When I meet up with other writers and readers, the libraries we carry play off each other. A friend draws a line from my (basic bro) love of David Foster Wallace to a critical essay by Zadie Smith, or infers from my love of Gabriel Garcia Marquez a possible love for Ngũgĩ wa Thiong’o. A life mentor gives me Americanah and Marilynne Robinson’s Lila, seeing something in my being that would be bolstered by these stories. A writing mentor suggests a list of contemporary black poets to read, and I can’t tell if they are seeing what I want and need or what they want me to be.

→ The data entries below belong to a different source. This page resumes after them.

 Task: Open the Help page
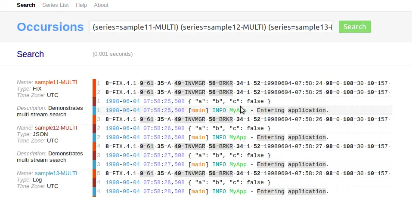[x=81, y=5]
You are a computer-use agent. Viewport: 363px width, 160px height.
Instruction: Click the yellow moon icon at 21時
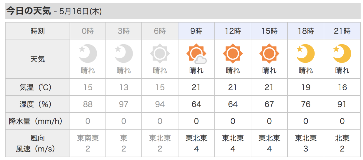click(x=342, y=53)
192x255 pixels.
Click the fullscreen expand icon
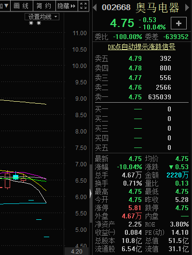tap(83, 6)
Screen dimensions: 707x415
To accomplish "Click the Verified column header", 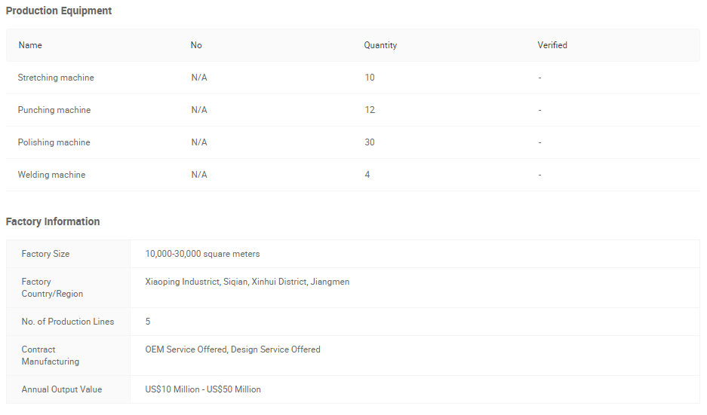I will click(x=552, y=45).
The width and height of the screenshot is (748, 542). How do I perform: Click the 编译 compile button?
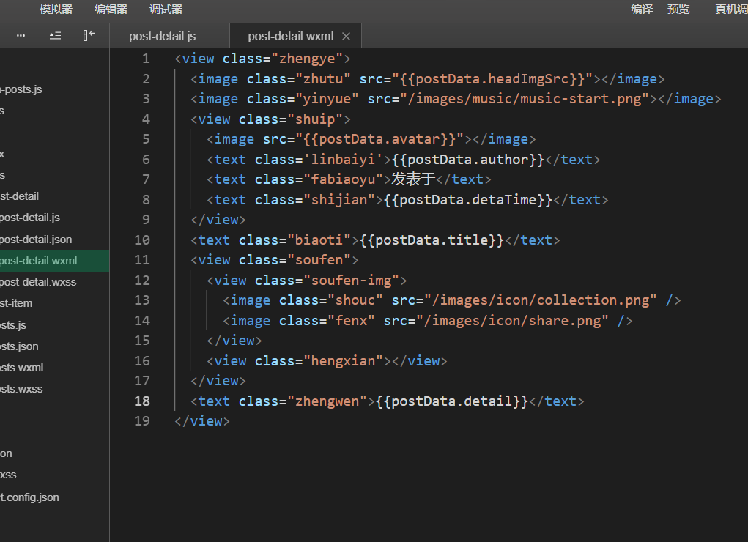[x=642, y=10]
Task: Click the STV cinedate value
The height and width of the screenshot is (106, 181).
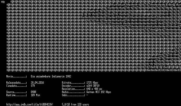Action: 33,86

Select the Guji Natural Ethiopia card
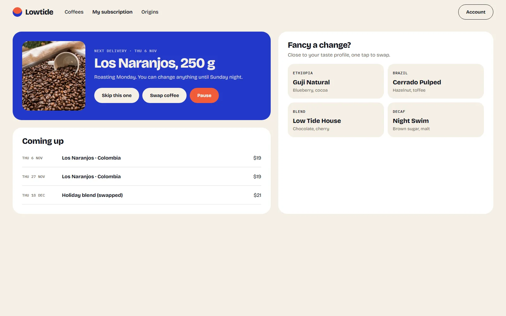point(336,81)
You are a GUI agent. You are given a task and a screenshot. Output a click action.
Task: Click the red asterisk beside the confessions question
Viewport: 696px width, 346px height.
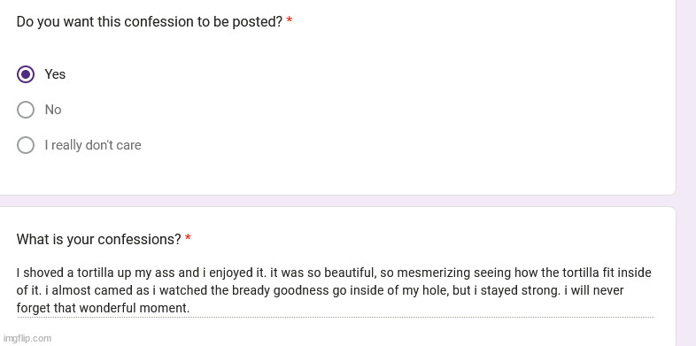pyautogui.click(x=188, y=238)
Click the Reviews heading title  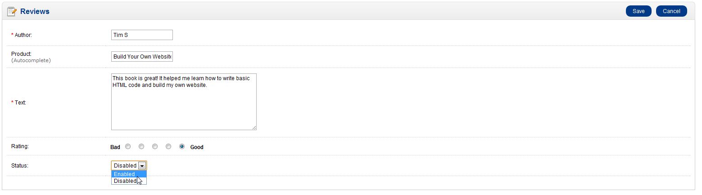pyautogui.click(x=35, y=11)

All recommendations are limited by the breadth of the internal library of the one doing the recommending. My friends’ internal libraries have their own slants: the year’s best, female authors of color, social justice–oriented writers, local writers, the (very white, very male) classics, current science fiction. I’m always overly aware of the limitations of others’ tastes when someone critiques my work and their best guess for my influences is the most popular example of a style I know deeply enough to draw from lesser known names. J. K. Rowling is on the tips of more tongues than Diana Wynne Jones. But Piet Mondrian comes more readily to mind than Barnett Newman; Justice sounds more familiar than Cassius, and isn’t there a saying that port is indistinguishable from merlot to the untrained mouth? Even mine.

I wish someone had directed me toward Abe Kobo during my Kafka phase. I wish someone had told me about Samuel R. Delany when I was binging Harlan Ellison. I wish Octavia Butler had been right next to Ray Bradbury all those years ago, when I had no friends and Goodreads was yet to be born and all I had was the chaos. So too when I first read Kelly Link. My first thought was, Where have you been all my life?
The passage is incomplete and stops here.